Some Egyptians have described the deportation of their former prime minister “as if he was a criminal” as an “insult.”

“So-called states have started to carry out gang practices. They deport the man and keep his family hostage. What dignity do Egyptians have left?” Tweeted prominent Muslim brotherhood figure Amr Darrag.

Again in a parallel to the Lebanese prime minister, the continued presence of Shafik’s family in the U.A.E. sparked anger, with some claiming they were “hostages” and incorrectly suggesting his daughters had been detained.

Others defended what they saw as the right of the U.A.E. to deport any foreigner. Pro-regime television presenters had begun framing Shafik as corrupt following the announcement of his intention to run.

Journalist Dandrawy Hawary tweeted that “it is the right of our sister the U.A.E. or any other country to arrest any foreigner residing in its territory and to deport him on the grounds that he is not wanted in their territory.”

The New York Times went so far as to suggest that “the move against Ahmed Shafik is the strongest indication yet of the length that the [U.A.E] is willing to go in order to protect President [...] Sisi of Egypt from any real challenge in his expected campaign for re-election next spring.”
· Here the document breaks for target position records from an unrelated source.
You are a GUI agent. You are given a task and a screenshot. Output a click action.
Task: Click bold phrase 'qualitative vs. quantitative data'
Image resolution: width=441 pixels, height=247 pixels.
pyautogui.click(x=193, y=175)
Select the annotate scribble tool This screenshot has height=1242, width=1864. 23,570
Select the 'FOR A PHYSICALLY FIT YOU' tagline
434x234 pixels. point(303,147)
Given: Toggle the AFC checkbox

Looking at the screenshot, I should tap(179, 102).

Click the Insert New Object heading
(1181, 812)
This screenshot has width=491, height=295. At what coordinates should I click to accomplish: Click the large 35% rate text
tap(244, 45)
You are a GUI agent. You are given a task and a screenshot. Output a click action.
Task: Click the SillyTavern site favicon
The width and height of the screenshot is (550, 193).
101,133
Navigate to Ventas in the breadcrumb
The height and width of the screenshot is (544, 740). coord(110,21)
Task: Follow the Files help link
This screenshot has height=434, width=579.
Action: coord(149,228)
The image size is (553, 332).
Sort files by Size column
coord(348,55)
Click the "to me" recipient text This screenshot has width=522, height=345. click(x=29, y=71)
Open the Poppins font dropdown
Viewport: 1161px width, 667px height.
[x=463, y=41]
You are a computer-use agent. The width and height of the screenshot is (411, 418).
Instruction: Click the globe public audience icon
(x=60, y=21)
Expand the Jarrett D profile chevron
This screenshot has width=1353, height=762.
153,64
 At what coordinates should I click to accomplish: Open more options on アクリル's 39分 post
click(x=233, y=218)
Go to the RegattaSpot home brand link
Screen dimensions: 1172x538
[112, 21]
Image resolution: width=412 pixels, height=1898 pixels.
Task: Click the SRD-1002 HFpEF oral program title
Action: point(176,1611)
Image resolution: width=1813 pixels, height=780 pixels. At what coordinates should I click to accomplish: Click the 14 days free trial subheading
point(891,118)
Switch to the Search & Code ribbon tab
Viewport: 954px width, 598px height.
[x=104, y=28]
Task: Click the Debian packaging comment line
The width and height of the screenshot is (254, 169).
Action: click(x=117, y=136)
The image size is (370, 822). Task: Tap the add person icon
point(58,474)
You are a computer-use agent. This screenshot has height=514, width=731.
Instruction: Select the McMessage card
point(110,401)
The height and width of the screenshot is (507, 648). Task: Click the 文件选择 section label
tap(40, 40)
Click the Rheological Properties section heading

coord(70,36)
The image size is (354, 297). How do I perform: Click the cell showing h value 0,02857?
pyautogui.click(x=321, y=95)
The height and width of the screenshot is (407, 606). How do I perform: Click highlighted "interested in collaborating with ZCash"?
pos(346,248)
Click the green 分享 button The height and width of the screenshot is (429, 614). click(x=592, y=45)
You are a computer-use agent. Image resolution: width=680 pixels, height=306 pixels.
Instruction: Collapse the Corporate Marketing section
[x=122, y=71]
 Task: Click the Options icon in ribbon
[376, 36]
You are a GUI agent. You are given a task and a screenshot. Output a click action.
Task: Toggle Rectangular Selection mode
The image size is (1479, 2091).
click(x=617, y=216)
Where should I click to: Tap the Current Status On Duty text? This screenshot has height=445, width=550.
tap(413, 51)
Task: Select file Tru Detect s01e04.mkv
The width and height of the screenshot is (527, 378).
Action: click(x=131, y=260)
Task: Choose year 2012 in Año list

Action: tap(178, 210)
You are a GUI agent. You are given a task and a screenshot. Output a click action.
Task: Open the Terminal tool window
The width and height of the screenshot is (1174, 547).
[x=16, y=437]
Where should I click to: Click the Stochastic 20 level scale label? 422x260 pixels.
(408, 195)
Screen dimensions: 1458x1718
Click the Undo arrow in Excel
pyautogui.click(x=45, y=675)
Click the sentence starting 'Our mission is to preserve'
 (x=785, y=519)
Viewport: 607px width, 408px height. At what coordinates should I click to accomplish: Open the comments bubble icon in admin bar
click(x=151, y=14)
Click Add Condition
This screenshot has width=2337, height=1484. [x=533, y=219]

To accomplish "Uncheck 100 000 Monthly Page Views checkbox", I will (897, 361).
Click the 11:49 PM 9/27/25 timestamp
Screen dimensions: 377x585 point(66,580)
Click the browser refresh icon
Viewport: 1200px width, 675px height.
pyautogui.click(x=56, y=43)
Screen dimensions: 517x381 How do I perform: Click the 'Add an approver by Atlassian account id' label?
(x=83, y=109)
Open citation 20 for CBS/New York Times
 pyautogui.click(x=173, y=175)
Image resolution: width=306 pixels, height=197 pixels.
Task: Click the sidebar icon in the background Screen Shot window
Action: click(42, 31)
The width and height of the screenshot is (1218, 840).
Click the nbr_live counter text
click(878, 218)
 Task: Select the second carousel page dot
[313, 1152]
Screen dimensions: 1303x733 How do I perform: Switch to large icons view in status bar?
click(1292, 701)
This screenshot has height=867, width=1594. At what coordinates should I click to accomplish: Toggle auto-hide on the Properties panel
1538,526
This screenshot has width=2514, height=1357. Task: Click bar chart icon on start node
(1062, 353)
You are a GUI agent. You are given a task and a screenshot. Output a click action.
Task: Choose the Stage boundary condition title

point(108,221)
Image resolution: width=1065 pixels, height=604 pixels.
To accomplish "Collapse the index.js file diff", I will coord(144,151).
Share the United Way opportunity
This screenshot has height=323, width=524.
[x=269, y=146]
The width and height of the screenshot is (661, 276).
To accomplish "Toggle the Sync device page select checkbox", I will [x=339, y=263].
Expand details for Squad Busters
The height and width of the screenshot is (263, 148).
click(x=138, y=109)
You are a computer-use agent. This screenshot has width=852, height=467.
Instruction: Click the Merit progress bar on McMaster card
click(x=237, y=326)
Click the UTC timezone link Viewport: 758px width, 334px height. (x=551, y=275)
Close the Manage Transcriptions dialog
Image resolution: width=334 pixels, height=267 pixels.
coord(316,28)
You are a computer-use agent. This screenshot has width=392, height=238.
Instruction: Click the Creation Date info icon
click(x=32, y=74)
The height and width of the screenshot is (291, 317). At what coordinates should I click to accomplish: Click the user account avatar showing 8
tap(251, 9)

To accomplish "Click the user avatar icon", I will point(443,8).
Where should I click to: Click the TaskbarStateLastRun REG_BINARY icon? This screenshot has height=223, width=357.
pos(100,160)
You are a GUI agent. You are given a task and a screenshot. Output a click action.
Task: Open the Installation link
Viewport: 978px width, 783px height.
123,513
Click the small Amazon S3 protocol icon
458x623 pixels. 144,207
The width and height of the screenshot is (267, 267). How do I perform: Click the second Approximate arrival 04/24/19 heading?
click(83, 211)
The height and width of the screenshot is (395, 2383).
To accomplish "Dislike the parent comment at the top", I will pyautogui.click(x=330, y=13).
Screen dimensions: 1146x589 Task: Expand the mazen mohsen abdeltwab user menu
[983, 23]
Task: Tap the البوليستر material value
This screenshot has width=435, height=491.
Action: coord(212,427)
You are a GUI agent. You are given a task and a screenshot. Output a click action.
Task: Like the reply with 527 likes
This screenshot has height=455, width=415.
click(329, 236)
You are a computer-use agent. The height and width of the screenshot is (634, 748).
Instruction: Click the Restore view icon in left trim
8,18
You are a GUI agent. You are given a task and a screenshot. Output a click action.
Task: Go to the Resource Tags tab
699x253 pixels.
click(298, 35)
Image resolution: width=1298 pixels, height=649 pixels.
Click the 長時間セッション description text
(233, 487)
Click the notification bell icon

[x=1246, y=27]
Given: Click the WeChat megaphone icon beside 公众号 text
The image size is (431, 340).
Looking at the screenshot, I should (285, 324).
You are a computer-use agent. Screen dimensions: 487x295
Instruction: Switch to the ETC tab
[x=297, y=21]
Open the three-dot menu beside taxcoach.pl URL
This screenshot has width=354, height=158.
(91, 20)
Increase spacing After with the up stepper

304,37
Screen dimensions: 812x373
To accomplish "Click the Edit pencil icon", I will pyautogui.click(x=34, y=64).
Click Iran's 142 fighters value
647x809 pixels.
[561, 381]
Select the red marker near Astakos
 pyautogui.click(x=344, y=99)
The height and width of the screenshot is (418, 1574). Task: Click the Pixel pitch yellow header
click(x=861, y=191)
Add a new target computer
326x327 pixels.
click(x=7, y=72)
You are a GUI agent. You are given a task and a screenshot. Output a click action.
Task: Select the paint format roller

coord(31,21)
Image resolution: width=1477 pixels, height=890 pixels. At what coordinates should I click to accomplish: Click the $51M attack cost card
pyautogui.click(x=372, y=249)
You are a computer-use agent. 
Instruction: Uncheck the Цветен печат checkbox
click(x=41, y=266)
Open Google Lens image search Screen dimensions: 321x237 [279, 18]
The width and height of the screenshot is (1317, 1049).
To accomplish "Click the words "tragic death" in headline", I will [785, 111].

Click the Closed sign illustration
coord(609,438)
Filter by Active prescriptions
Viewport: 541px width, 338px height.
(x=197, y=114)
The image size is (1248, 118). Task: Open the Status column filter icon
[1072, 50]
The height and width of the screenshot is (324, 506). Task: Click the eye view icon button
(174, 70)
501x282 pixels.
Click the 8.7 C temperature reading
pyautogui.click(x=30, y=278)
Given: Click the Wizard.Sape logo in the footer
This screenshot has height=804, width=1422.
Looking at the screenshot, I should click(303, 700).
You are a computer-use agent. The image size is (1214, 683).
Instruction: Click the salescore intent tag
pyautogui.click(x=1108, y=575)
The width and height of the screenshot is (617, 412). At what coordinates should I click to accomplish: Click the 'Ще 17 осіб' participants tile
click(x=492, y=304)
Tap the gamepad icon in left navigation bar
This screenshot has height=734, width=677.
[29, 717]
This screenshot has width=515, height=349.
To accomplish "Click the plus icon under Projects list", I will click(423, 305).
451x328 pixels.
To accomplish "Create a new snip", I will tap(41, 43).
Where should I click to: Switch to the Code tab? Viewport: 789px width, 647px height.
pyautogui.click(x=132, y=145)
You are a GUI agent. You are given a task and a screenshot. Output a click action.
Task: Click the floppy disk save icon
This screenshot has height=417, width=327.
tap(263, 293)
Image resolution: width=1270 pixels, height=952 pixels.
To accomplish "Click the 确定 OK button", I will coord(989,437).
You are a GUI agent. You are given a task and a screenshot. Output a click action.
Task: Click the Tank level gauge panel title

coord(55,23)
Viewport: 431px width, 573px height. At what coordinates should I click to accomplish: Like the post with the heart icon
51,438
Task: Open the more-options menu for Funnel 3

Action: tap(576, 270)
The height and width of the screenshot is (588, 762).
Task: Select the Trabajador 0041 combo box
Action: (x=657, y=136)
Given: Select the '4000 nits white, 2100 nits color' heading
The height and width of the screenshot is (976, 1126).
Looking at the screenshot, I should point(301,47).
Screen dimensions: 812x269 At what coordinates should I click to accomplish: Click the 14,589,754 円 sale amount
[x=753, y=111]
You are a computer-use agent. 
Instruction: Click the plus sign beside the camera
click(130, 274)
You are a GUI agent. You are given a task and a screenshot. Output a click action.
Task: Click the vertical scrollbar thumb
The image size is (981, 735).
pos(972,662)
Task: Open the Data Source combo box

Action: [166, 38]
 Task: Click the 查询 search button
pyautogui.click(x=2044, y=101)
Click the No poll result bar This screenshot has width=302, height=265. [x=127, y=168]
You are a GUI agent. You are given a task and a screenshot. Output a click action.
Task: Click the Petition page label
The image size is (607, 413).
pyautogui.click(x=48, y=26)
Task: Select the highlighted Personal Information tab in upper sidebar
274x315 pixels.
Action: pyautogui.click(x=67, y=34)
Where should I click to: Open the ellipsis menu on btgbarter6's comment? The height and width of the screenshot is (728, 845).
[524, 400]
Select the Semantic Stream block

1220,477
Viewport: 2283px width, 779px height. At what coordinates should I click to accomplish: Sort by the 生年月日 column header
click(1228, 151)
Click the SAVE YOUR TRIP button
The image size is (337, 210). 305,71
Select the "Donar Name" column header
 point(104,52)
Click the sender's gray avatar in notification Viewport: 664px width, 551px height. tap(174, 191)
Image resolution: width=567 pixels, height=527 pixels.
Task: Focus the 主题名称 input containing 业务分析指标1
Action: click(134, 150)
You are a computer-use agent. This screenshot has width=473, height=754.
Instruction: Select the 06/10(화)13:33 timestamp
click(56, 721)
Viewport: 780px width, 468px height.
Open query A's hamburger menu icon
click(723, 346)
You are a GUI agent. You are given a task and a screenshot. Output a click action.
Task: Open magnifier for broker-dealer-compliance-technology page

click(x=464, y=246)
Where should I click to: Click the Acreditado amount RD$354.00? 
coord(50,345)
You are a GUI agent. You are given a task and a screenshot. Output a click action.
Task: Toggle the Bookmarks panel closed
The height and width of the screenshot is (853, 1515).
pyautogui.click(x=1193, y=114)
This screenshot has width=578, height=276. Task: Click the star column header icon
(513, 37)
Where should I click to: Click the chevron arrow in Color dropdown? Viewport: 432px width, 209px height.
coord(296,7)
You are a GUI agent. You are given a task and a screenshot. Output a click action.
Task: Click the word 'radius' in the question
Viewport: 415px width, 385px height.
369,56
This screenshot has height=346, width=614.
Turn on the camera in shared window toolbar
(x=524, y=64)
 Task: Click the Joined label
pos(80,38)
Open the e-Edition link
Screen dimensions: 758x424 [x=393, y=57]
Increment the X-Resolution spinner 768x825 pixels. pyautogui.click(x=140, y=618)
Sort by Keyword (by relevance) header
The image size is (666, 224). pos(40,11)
Sisi has not yet said he will run, claiming he will follow the will of the people. However, the Egyptian general has been criticized for his heavy-handed responses to dissent. As Human Rights Watch found in 2016, “public criticism of the government remains effectively banned in Egypt.”

The U.A.E. is a close ally of Egypt, both forming part of the quartet boycotting Qatar, along with Saudi Arabia.

In October, The Intercept published a report suggesting that the Emirates had funded lobbying on behalf of the Egyptian president in Washington. Their investigation found that Emirati Ambassador to the U.S. Yousef Al Otaiba had acted “as a sort of de facto second ambassador for” Sisi’s regime.

In fact, the U.A.E. had previously sent $3 billion in aid to Egypt following Sisi’s 2013 overthrow of democratically elected Morsi. Saudi also provided financial support. In Tunisia two years after that claims emerged that Emiratis had urged the Tunisian opposition to “repeat the Egyptian scenario” in exchange for financial aid.

Emirati support for Egypt’s Sisi and interfering in the politics of Arab states is not new, then. However, their alleged intervention on his behalf by first apparently preventing Shafik leaving, then forcing his return to Egypt, seem to draw on the precedent of Saudi’s supposed treatment of Hariri and set a pattern for future regional interference from the Gulf.